Холм Гиват-Шауль кажется меловым от памятников – множества белых, крошечных отсюда, кубиков, полукруглыми рядами опоясавших его. А вокруг над поросшими густым хвойным лесом холмами вздымается бело-розовый зубчатый венец Иерусалима. Так уж расстелено пространство здесь, в Иудейских горах, что в ясную погоду – а она довольно часто ясная – видны даже очень далекие холмы. Отсюда – странный оптический эффект, благодаря которому возникает ощущение необъятности этой, в сущности, очень маленькой земли… Одной из самых маленьких земель на свете…
Словом, из моего окна видно кладбище, где когда-нибудь я буду лежать.
Ну что ж, «похоронена в Иерусалиме» – это звучит нарядно.
Это красиво, черт возьми!
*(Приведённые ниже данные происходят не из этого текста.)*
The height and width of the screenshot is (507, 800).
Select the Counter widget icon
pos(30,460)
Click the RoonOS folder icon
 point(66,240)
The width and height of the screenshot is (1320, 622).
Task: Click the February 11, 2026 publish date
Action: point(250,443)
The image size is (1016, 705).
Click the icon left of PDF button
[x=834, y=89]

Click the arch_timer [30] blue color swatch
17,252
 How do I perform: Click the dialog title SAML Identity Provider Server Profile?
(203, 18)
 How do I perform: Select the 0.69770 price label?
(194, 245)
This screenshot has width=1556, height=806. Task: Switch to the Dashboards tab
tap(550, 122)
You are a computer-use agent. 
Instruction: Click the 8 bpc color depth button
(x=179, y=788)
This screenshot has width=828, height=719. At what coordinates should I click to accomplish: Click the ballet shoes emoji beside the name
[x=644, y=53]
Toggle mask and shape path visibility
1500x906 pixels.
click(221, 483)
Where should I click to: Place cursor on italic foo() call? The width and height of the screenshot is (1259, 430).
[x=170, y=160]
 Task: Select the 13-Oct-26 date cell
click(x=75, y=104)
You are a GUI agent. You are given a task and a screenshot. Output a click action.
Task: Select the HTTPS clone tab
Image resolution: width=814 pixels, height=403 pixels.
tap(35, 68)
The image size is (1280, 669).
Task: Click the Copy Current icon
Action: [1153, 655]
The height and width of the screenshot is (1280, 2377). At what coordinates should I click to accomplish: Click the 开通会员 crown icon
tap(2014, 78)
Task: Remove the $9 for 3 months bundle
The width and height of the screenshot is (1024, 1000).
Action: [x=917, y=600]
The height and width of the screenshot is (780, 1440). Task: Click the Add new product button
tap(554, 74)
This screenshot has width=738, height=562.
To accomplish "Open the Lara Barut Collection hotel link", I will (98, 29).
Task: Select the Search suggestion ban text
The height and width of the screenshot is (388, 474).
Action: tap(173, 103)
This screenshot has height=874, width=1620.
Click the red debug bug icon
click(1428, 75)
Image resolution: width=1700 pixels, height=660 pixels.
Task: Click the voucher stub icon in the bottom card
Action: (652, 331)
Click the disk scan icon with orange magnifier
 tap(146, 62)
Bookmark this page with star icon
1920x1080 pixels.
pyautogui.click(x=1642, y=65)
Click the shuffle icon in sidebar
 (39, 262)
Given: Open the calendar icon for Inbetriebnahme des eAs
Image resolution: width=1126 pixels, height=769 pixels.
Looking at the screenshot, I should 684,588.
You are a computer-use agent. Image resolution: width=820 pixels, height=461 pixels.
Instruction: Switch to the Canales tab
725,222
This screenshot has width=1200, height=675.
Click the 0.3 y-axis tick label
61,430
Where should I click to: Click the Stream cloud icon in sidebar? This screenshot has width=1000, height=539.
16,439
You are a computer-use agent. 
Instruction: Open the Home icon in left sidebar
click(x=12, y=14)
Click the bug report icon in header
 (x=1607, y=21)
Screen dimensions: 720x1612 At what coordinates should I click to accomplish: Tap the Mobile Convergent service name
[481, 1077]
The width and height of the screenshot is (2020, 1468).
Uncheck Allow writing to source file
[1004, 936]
Это вполне карнавально.
Один интеллигент уселся на дороге
Марине Москвиной
Говорили, что на центральной аллее появилось новое лицо – человек с велосипедом…
Подозревали, что приезжает он из деревни, то ли из Глухова, то ли из той, что за оврагом, – но выражением лица обладает явно не деревенским, а городским, да и выше бери – гуманитарным…
И вот, обладая этаким-то выражением лица, он приезжает на велосипеде, сомнамбулически крутя педалями, – в светлом длинном плаще, излишнем для теплой такой погоды, застегнутом, впрочем, только на три верхние пуговицы, – и, прислонив велосипед к сосне, подстерегает на аллее одиноких дам, удовлетворенно бредущих из столовой в корпуса…
Первой наткнулась на него Эмилия Кондратьевна. Могучие малеевские сосны, светясь перламутровыми стволами, звали к вдохновенному творческому труду, но Эмилия Кондратьевна, хоть и заправила с утра в машинку чистый лист и даже страницу пронумеровала – 63-ю, тащилась после обеда в номер поспать.